If you homeschool, it’s likely that you’ve heard the dreaded “S” word. That’s right- socialization. There are a lot of myths going around about homeschoolers and socialization. Silly things like, “How do homeschooled children make friends?” Here are five myths about homeschoolers and socialization, and we’re going to bust them all.
I was not a homeschool kid. In fact, I knew very few homeschoolers growing up. I attended public school and all of my friends were public schoolers. We went to school with some weird kids. For a good chunk of my life, I was considered one of those weirdos. Because of that, it’s pretty likely that my kids will be weird, too. But, it’s not because they’re homeschoolers. It’s because they were blessed with my DNA.
So, where does this socialization myth come from?
1. Homeschooled kids are anti-social introverts
I would say my kids are the opposite of antisocial. Is there such a thing as overly social? Because that would fit them well. There are certainly some homeschool children who are introverts and really enjoy their alone time. However, I still see these shy, quiet kids join right in with the gang when we’re together. You see, whether you are a homeschooler or attend a brick and mortar school isn’t going to cause you to be an introvert or extrovert, weird or popular. Your own personality is going to shine through no matter what kind of school you attend.
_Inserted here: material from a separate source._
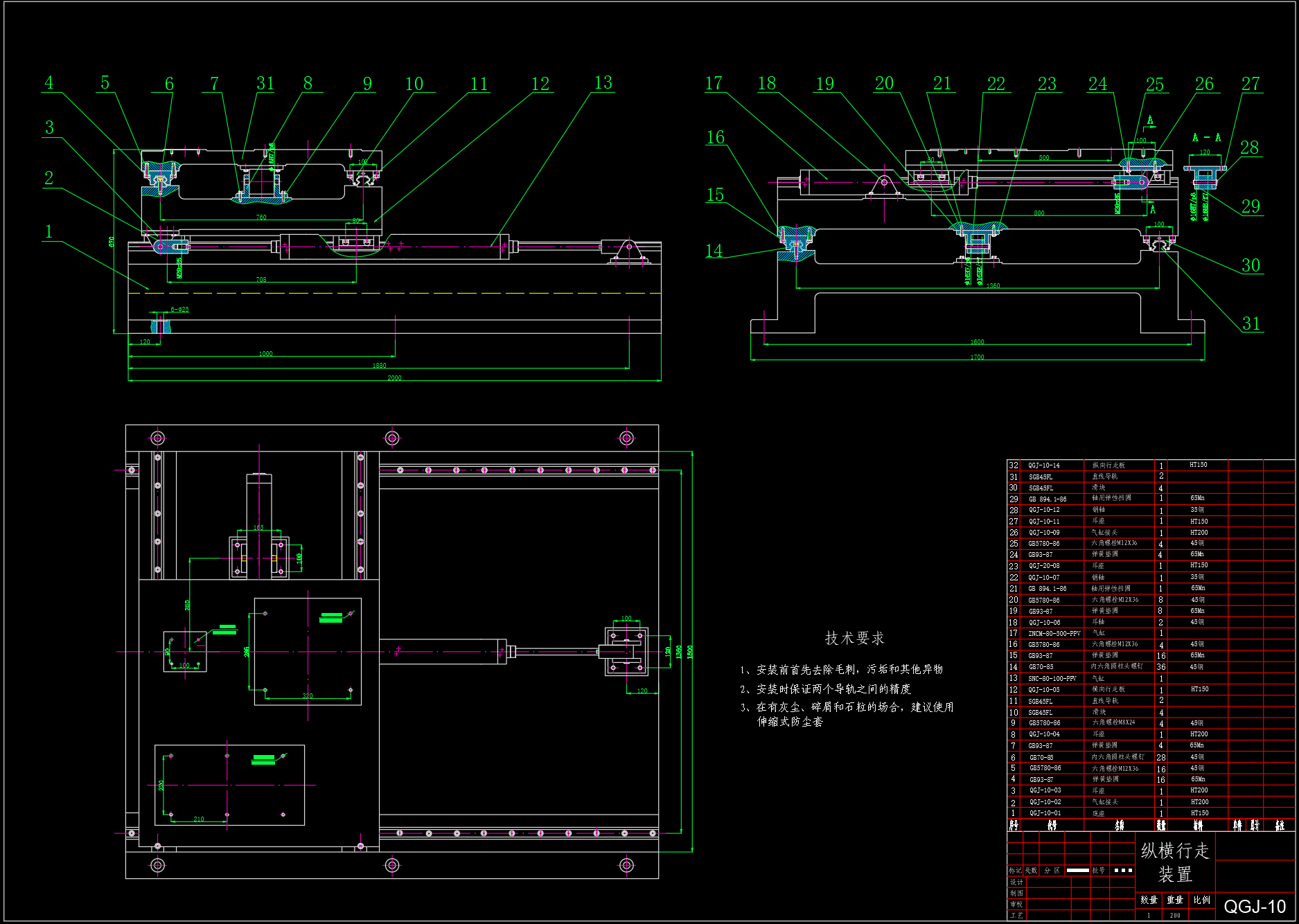This screenshot has width=1299, height=924.
Task: Click balloon number 1 beside the base
Action: pyautogui.click(x=48, y=231)
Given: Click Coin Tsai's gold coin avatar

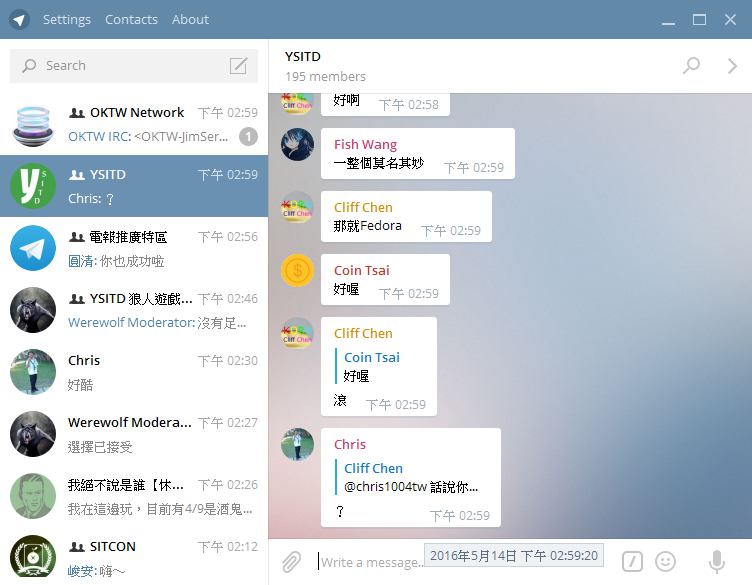Looking at the screenshot, I should (x=297, y=270).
2. Kids need to be grouped together with others their age to make friends
Wherever we go and whatever we are doing, my kids will find another kid and they will makes friends with them. It doesn’t matter their age. It doesn’t matter their gender. Shoot, sometimes they will make friends with adults!
Kids don’t need to be grouped together with others their same age to make friends. My very favorite thing about getting together with other homeschoolers is that such a wide age range all play together. You will see older kids playing with the babies and toddlers. You’ll see seven and eight year olds running around with the thirteen year olds.
Sure, if your group of homeschool friends is big enough, you’re going to see some of the boys run off with other boys, and some of the girls run off with other girls, but I’ve been commended on how well my kids play with other several times by all different groups of people, and I totally attribute this to homeschooling.
3. Homeschool children spend too much time at home
We have the exact opposite problem. My current dilemma I’m having this week is finding time to actually be home! Most homeschoolers spend a lot of time outside of their home in extra curricular activities, in homeschool co-ops, and in other homeschool groups. Our community has a homeschool science class, a homeschool 4H group, a homeschool co-op, a homeschool karate class, a formal homeschool group, and an informal homeschool park day group.
If we wanted to, we could easily book ourselves up so much that there would be no time to do school! There are so many opportunities for homeschoolers to be outside of their homes. And no one said school has to happen in the house, either. Don’t let the title “homeschool” mislead you! I often see homeschoolers doing work at coffee shops and at parks. We’re also big fans of carschooling on our way to one of our many activities…outside of the house. And, I just realized, I didn’t even mention field trips!
4. Kids need to have authority figures other than their parents
In case you couldn’t tell from #3, my kids are very involved. Being involved in extracurricular activities means that they have other authority figures outside of myself and their father. They have amazing authority figures, and one of my favorites is through their karate class. Not only is their instructor someone they can look up to, but martial arts classes have a strong focus on respecting authority. Trust me, they did not learn to say “Yes, ma’am” from this yankee mom.
5. Kids need to learn how to deal with bullies
To this I say, I beg to differ. I see so many people posting on social media about anti-bullying campaigns. If we’re trying to teach kids to NOT bully each other, then why on earth would an argument against homeschooling be that kids need to be bullied?! Children don’t need to be bullied to learn resiliency. They don’t need bad experiences to know how to deal with difficult people. Plenty of opportunities will come along in life for homeschoolers to learn these things naturally.
When it comes to socialization, homeschoolers aren’t missing out. If anything, I’m confident that homeschooling is giving my kiddos an opportunity to become social, well rounded individuals. And that’s a fact.